▸ TEXT TO READ
Another issue the ALD of TaN shares with that of TiN is that of the incorporation of impurities in the film, in particular the codeposition of a metal oxide.  In this case the problem is evidenced by the excess intensity in the Ta 4f XPS signal at 26.7 eV beyond what is expected for the Ta 4f5/2 peak of the Ta3+ species, and also by the O 1s XPS feature seen at approximately 531.8 eV (data not shown).  The stoichiometry of this oxide estimated from the areas of the 26.7 eV Ta 4f7/2 and 531.8 eV O 1s XPS peaks in the final film is Ta2O5, and the binding energies seen for the two elements are consistent with this interpretation.  The oxide film appears to develop at the interface between the nickel substrate and the TaN growing film, and it is removed last in subsequent depth profiling experiments by argon sputtering.

Surface Chemistry of Organometallic Precursors

The current trend in metal nitride ALD is to move away from metal halides and to use organometallic precursors instead.  With that in mind, we have been investigating the surface chemistry of a series of tetraethylmethylamido precursors.  In the case of the deposition of zirconium nitride using Zr[N(C2H5)(CH3)]4 (TEMAZ), our XPS data again point to a reduction of the Zr metal upon adsorption.  Two more key observations derived from this study: (1) there seems to be an induction period before the deposition of the zirconium starts; and (2) an oxide is formed here too.  In this system the oxide appears to block further film growth, since no increase in Zr 3d or N 1s XPS intensity is seen after 20 ALD cycles.

Additional experiments were carried out in a cell capable of in-situ infrared surface characterization in order to follow the thermal chemistry of the amine ligands in the organometallic precursors during the uptake.  Infrared absorption spectroscopy data such as those shown below point to partial decomposition of those compounds on silica or silicon surfaces upon adsorption.  On the one hand, most of the peaks around 2700-3000 cm-1 due to C-H stretching vibrational modes are preserved, but, on the other, large new peaks around ~ 900, 1600, and 2000 - 2200 cm-1 due to single, double, and triple carbon-nitrogen bonds, respectively, appear.  The modes for the N-CH3 moiety seem to be all gone, suggesting preferential conversion at that position, but both nitrile and isonitrile species appear to form, which means that some amine groups may detach from the metal center before dehydrogenating.  Two more observations derive from the data with TEMAZ: (1) an induction period is seen for the TEMAZ deposition, the same as in the XPS experiments; and (2) thick ZrN films can be grown with TEMAZ alone, presumably by a regular CVD process, as manifested by a golden finish obtain on the powder (and the silicon wafer) after extended exposures.  One particularly important observation from our IR work with the titanium counterpart (TEMAT) is that a beta-H elimination step takes place preferentially at the ethyl moiety of these precursors [B.-C. Kan, J.-H. Boo, I. Lee, and F. Zaera, J. Phys. Chem. A, 113 (2009) 3946].  This conclusion refutes previous reports, and speaks to the relative stability of different metal amido precursors.

▸ GIVEN INFORMATION
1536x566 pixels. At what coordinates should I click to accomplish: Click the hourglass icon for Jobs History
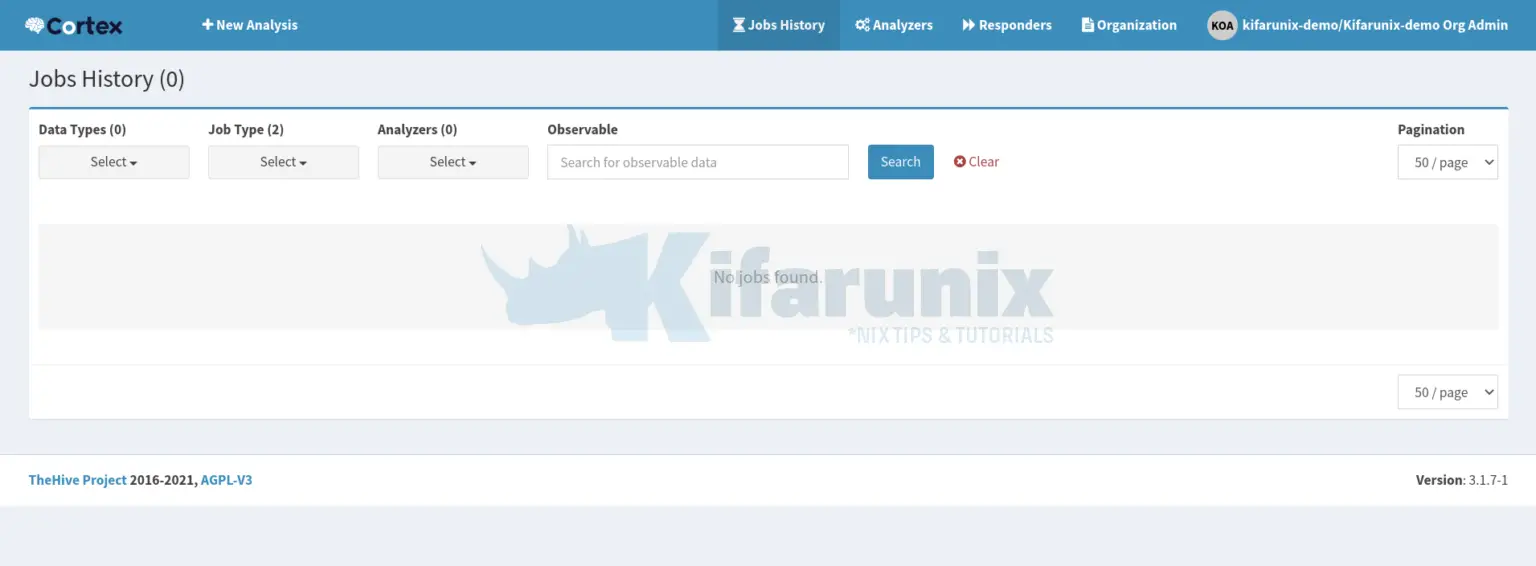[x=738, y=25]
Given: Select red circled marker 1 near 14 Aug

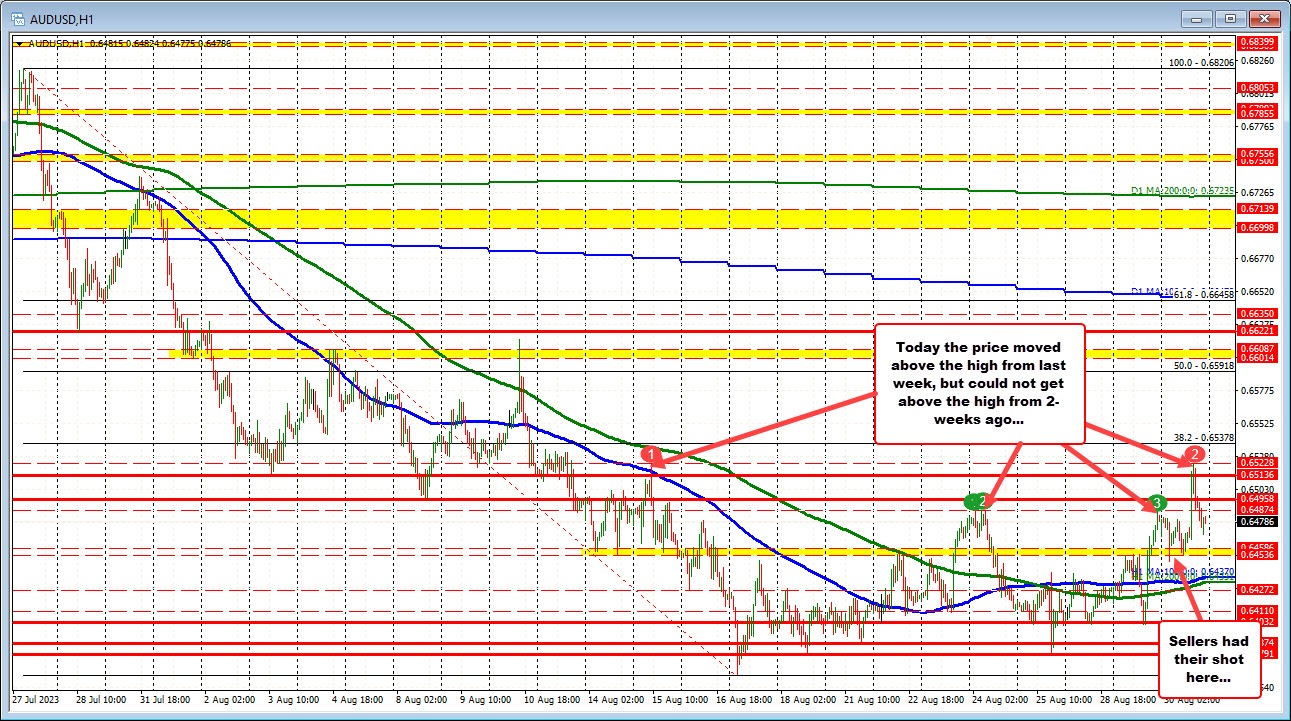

▸ TO BE DONE
#1 According to the nitride deposition text, what stoichiometry was estimated for the oxide in the final TaN film?
#2 List every infrared peak position that the nitride deposition text assigns to carbon-nitrogen bonds, with the bond type for each.
#3 Write a continuation of the nitride deposition text, beginning after its last sentence.

▸ ANSWERS IN ORDER
#1 Ta2O5

#2
- About 900 cm-1: single carbon-nitrogen bonds
- About 1600 cm-1: double carbon-nitrogen bonds
- About 2000–2200 cm-1: triple carbon-nitrogen bonds

#3
Project4 Figure4

Infrared absorption spectra from Si(100) surfaces after saturation with TEMAM at 475 K.  Three traces are shown, for spectra of TEMAT and TEMAZ recorded using the ATR IR setup (bottom two traces), and for data of TEMAZ taken with the transmission IR apparatus (top trace).  All these spectra share similar prominent peaks at 1587, 2855 and 2930 cm-1, all associated with a surface imine.  These data attest to both the feasibility of using our IR setups for the proposed ALD studies and the complexity of the chemistry involved.  Several surface species may form during thermal activation of ALD precursors, and their characterization may shed some light on the mechanism by which the films are grown.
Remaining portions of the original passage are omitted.